_What is expected_
Below is some data. Retype exactly the lines starting at the one with "Screen dimensions: 261x221" and ending at the one with "This screenshot has width=1394, height=688.".

-- Records to use follows --

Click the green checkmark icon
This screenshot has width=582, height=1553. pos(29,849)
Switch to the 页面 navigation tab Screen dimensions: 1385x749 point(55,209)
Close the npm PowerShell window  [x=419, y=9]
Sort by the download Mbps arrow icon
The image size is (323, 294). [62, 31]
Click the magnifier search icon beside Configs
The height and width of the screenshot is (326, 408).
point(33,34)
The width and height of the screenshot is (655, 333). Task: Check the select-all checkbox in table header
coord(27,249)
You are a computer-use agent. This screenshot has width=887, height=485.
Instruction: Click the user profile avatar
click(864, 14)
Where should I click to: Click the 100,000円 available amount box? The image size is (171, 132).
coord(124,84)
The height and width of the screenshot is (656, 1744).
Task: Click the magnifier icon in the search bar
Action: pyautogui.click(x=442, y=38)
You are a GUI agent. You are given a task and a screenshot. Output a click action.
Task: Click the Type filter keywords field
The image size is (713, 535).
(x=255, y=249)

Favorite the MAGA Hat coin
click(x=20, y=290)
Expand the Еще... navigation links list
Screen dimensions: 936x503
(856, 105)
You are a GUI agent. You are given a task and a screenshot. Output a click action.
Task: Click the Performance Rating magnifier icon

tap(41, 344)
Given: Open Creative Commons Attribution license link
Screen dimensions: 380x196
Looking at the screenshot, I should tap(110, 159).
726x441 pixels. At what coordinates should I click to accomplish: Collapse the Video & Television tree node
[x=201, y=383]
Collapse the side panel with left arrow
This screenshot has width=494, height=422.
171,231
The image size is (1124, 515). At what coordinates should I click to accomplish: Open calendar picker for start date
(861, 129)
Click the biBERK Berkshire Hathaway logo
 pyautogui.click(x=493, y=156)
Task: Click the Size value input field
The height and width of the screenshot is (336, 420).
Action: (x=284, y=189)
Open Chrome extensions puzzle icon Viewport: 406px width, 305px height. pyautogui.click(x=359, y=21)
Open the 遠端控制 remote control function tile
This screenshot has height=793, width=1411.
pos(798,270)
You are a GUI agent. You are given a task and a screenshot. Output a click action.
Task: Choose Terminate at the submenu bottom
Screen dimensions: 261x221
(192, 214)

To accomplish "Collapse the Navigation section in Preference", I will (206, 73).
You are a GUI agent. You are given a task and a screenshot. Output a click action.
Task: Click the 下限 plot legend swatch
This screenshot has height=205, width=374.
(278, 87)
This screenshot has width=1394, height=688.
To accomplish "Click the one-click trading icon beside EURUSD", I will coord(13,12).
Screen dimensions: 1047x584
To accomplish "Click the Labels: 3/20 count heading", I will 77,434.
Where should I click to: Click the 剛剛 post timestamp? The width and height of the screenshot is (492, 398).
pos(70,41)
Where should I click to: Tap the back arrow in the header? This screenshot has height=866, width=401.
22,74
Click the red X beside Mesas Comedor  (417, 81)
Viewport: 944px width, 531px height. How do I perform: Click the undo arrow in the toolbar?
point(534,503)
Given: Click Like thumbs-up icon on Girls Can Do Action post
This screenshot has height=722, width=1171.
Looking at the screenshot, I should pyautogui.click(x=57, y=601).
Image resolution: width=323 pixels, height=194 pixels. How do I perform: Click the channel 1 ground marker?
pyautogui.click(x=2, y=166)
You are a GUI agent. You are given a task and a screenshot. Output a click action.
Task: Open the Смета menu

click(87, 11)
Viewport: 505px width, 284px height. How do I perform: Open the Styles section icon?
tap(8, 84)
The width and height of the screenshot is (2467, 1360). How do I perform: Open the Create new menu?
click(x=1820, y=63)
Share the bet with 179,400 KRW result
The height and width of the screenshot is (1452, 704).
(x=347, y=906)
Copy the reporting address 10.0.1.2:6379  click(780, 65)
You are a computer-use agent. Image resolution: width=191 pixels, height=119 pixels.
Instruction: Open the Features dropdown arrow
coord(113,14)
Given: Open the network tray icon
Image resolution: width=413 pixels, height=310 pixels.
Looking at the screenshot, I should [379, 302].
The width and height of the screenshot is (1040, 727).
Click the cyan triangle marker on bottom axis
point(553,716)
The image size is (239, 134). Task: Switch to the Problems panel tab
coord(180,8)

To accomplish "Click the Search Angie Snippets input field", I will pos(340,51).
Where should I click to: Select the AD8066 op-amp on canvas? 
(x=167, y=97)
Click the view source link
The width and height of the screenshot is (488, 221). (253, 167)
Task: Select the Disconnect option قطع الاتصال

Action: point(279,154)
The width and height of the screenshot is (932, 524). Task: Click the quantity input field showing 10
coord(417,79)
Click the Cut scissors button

-- Records to use concluded --

_Completed task_
Screen dimensions: 261x221
(192, 214)

To accomplish "Collapse the Navigation section in Preference", I will (206, 73).
You are a GUI agent. You are given a task and a screenshot. Output a click action.
Task: Click the 下限 plot legend swatch
This screenshot has height=205, width=374.
(278, 87)
This screenshot has width=1394, height=688.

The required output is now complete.